SHORT EXERCISE -
Put the lines below into a numbered list, skipping any that are blank.

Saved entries

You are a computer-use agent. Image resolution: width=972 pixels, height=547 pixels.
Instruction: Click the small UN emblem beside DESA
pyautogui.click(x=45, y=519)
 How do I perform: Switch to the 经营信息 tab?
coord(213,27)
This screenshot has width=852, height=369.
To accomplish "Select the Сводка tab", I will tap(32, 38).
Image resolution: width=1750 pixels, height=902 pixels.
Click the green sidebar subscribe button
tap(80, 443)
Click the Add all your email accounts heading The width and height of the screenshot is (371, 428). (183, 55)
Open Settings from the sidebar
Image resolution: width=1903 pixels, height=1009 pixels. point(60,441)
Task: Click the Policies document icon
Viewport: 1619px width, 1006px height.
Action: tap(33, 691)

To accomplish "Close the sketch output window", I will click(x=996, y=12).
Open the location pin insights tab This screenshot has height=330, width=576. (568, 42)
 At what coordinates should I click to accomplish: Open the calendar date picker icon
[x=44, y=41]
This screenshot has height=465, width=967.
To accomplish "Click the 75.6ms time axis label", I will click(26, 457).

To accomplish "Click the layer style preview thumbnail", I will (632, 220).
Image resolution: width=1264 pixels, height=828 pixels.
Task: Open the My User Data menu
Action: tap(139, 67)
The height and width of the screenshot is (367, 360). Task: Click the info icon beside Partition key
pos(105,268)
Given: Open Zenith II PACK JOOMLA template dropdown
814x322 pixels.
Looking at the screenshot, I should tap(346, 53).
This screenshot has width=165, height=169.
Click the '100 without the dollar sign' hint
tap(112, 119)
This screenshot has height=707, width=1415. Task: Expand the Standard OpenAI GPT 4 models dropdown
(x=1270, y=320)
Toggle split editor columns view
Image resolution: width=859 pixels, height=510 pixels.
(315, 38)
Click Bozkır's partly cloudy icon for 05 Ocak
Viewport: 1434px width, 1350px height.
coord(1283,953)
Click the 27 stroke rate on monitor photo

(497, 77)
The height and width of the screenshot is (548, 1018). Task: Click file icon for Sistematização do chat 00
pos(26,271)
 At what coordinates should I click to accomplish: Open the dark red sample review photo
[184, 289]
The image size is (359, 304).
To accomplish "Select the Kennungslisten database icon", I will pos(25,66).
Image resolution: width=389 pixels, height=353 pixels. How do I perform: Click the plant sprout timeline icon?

SOLUTION FOR THIS PROBLEM -
1. You are a computer-use agent. Image resolution: width=972 pixels, height=547 pixels.
2. Instruction: Click the small UN emblem beside DESA
3. pyautogui.click(x=45, y=519)
4.  How do I perform: Switch to the 经营信息 tab?
5. coord(213,27)
6. This screenshot has width=852, height=369.
7. To accomplish "Select the Сводка tab", I will tap(32, 38).
8. Image resolution: width=1750 pixels, height=902 pixels.
9. Click the green sidebar subscribe button
10. tap(80, 443)
11. Click the Add all your email accounts heading The width and height of the screenshot is (371, 428). (183, 55)
12. Open Settings from the sidebar
13. Image resolution: width=1903 pixels, height=1009 pixels. point(60,441)
14. Task: Click the Policies document icon
15. Viewport: 1619px width, 1006px height.
16. Action: tap(33, 691)
17. To accomplish "Close the sketch output window", I will click(x=996, y=12).
18. Open the location pin insights tab This screenshot has height=330, width=576. (568, 42)
19.  At what coordinates should I click to accomplish: Open the calendar date picker icon
20. [x=44, y=41]
21. This screenshot has height=465, width=967.
22. To accomplish "Click the 75.6ms time axis label", I will click(26, 457).
23. To accomplish "Click the layer style preview thumbnail", I will (632, 220).
24. Image resolution: width=1264 pixels, height=828 pixels.
25. Task: Open the My User Data menu
26. Action: tap(139, 67)
27. The height and width of the screenshot is (367, 360). Task: Click the info icon beside Partition key
28. pos(105,268)
29. Given: Open Zenith II PACK JOOMLA template dropdown
30. 814x322 pixels.
31. Looking at the screenshot, I should tap(346, 53).
32. This screenshot has width=165, height=169.
33. Click the '100 without the dollar sign' hint
34. tap(112, 119)
35. This screenshot has height=707, width=1415. Task: Expand the Standard OpenAI GPT 4 models dropdown
36. (x=1270, y=320)
37. Toggle split editor columns view
38. Image resolution: width=859 pixels, height=510 pixels.
39. (315, 38)
40. Click Bozkır's partly cloudy icon for 05 Ocak
41. Viewport: 1434px width, 1350px height.
42. coord(1283,953)
43. Click the 27 stroke rate on monitor photo
44. (497, 77)
45. The height and width of the screenshot is (548, 1018). Task: Click file icon for Sistematização do chat 00
46. pos(26,271)
47.  At what coordinates should I click to accomplish: Open the dark red sample review photo
48. [184, 289]
49. The image size is (359, 304).
50. To accomplish "Select the Kennungslisten database icon", I will pos(25,66).
51. Image resolution: width=389 pixels, height=353 pixels. How do I perform: Click the plant sprout timeline icon?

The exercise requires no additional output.